RESPOSTA À TERCEIRA. ─ Ao dote convém, essencialmente, o efeito que causa, a saber, suportar os encargos do matrimônio. Mas, acidentalmente, os obstáculos que remove, a saber, o ônus do matrimônio, que fica mais leve. Assim, como o efeito essencial da graça é tornar alguém justo; mas o acidental será fazer do ímpio um justo. Embora, pois, no matrimônio espiritual não haja nenhuns ônus, é acompanhado porém da suma felicidade. E para consumar plenamente essa felicidade dotes são feitos à esposa, .de modo que, por eles se una deleitavelmente com o esposo.

RESPOSTA À QUARTA. ─ Não era costume dar dotes à esposa quando era desposada, senão quando conduzida à casa do esposo para que realmente este tomasse posse dela.

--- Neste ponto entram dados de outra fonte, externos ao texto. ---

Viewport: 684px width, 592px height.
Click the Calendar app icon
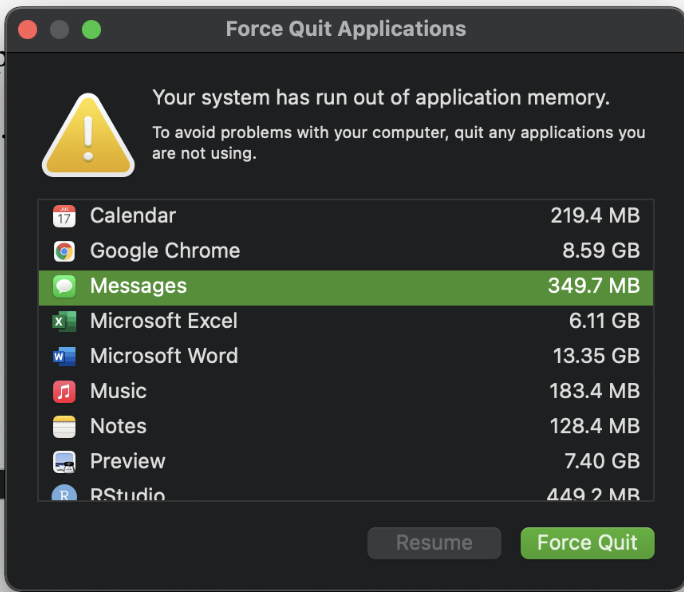[64, 216]
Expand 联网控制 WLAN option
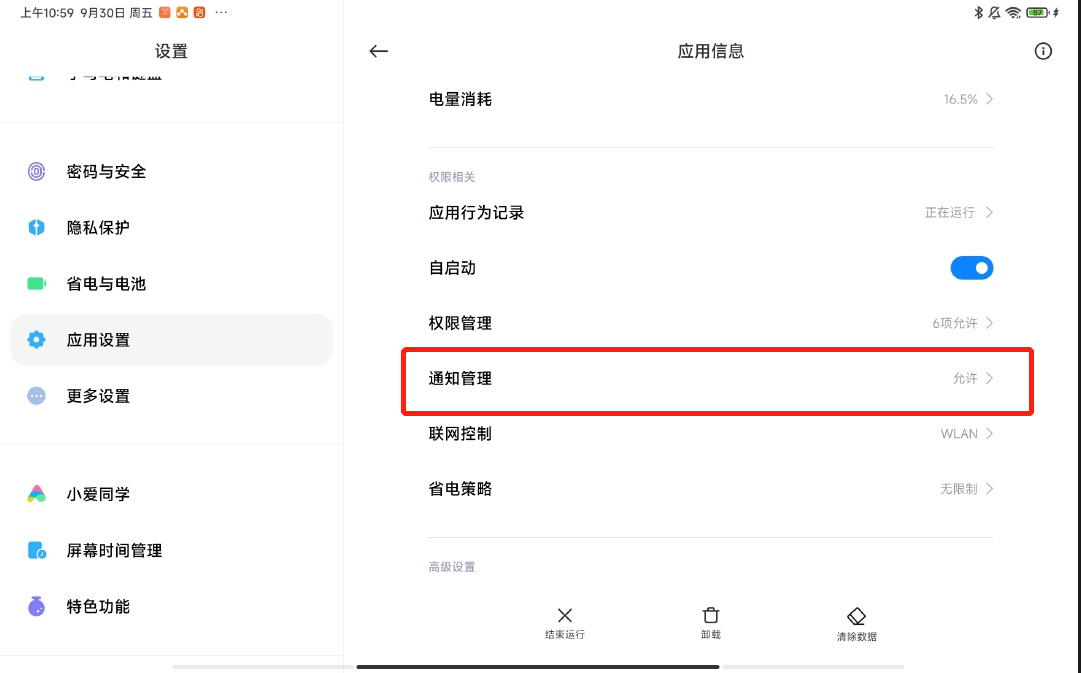The image size is (1081, 673). click(711, 434)
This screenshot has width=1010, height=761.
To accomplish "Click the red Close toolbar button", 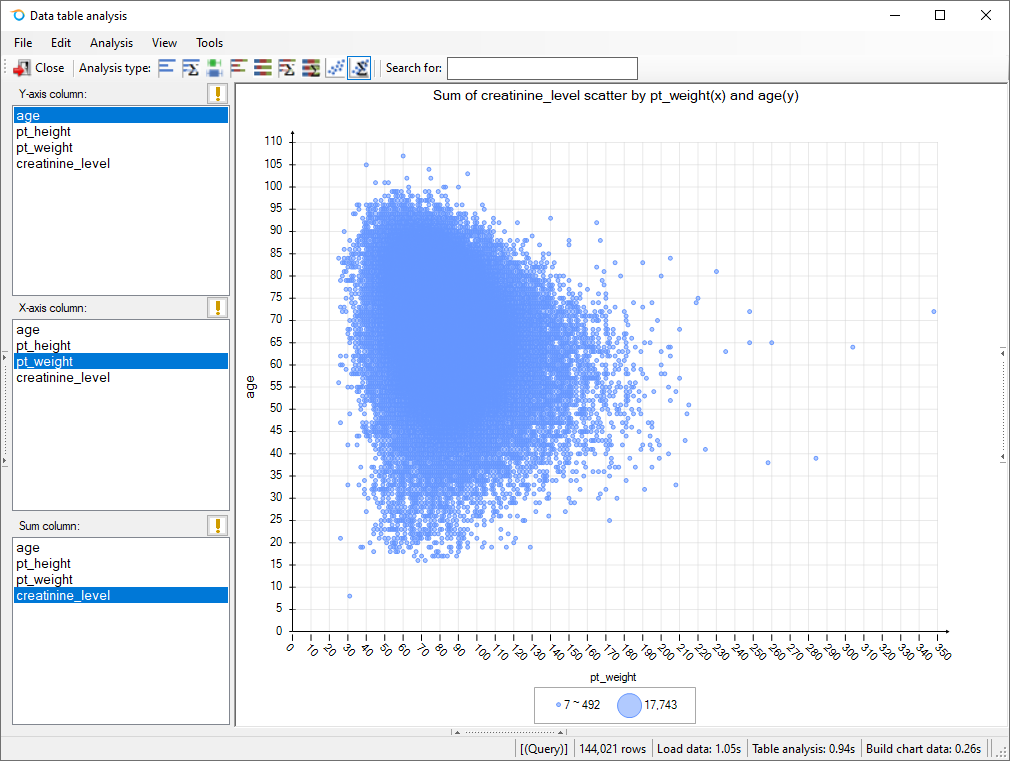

Ora, enquanto estamos nesta vida, vivermos ausentes do Senhor. Por onde, os dons, feitos aos santos neste mundo, não se chamam dotes; senão só aqueles que lhes são feitos quando alcançam a glória, onde gozam do Esposo face à face.

RESPOSTA À QUINTA. ─ O matrimônio espiritual requer a beleza interior, conforme aquilo da Escritura: Toda a glória da que é filha do Rei é de dentro. Ora, o matrimônio espiritual requer a beleza interior. Por onde, não é necessário que tais dotes sejam dados, no matrimônio espiritual, como o são no carnal.